All of lore.kernel.org
 help / color / mirror / Atom feed
From: Vikas Shivappa <vikas.shivappa@linux.intel.com>
To: vikas.shivappa@intel.com
Cc: linux-kernel@vger.kernel.org, x86@kernel.org, hpa@zytor.com,
	tglx@linutronix.de, mingo@kernel.org, tj@kernel.org,
	peterz@infradead.org, matt.fleming@intel.com,
	will.auld@intel.com, glenn.p.williamson@intel.com,
	kanaka.d.juvva@intel.com, vikas.shivappa@linux.intel.com
Subject: [PATCH 6/9] x86/intel_rdt: Add support for cache bit mask management
Date: Thu,  6 Aug 2015 14:55:14 -0700	[thread overview]
Message-ID: <1438898117-3692-7-git-send-email-vikas.shivappa@linux.intel.com> (raw)
In-Reply-To: <1438898117-3692-1-git-send-email-vikas.shivappa@linux.intel.com>

Adds a file l3_cbm to the intel_rdt cgroup which represents the cache
capacity bit mask for the cgroup. The tasks in the cgroup would get to
fill the L3 cache represented by the cgroup's l3_cbm file. The bit mask
may map to ways in the cache but could be hardware implementation
specific.

The l3_cbm would represent one of IA32_L3_MASK_n MSRs, there by any
updates to the l3_cbm end up in an MSR write to the appropriate
IA32_L3_MASK_n. The IA32_L3_MASK_n MSRs are per package but the l3_cbm
represents the global value of the MSR on all packages.

When a child cgroup is created it inherits the CLOSid and the l3_cbm
from its parent. When a user changes the default l3_cbm for a cgroup, a
new CLOSid may be allocated if the l3_cbm was not used before. If the
new l3_cbm is the one that is already used, the count for that CLOSid
<-> l3_cbm is incremented. The changing of 'l3_cbm' may fail with
-ENOSPC once the kernel runs out of maximum CLOSids it can support.

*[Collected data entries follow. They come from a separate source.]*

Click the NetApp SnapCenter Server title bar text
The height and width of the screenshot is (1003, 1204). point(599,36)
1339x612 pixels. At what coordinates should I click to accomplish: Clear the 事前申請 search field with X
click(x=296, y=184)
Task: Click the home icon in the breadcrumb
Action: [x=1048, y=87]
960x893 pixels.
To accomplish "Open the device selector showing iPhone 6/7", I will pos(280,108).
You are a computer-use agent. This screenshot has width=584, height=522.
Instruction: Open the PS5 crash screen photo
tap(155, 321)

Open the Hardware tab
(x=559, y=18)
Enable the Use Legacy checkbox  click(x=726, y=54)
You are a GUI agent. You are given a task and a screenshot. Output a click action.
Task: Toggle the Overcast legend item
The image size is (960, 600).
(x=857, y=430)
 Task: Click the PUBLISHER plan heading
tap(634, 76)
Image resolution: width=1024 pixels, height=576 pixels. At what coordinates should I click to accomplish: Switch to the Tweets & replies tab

User can create as many cgroups as he wants, but having different l3_cbm
at the same time is restricted by the maximum number of CLOSids. Kernel
maintains a CLOSid <-> l3_cbm mapping which keeps count of cgroups using
a CLOSid.

Reuse of CLOSids for cgroups with same bitmask also has following
advantages:
 - This helps to use the scant CLOSids optimally.
 - This also implies that during context switch, write to PQR-MSR is
 done only when a task with a different bitmask is scheduled in.

Signed-off-by: Vikas Shivappa <vikas.shivappa@linux.intel.com>
---
 arch/x86/include/asm/intel_rdt.h |   3 +
 arch/x86/kernel/cpu/intel_rdt.c  | 202 ++++++++++++++++++++++++++++++++++++++-
 2 files changed, 204 insertions(+), 1 deletion(-)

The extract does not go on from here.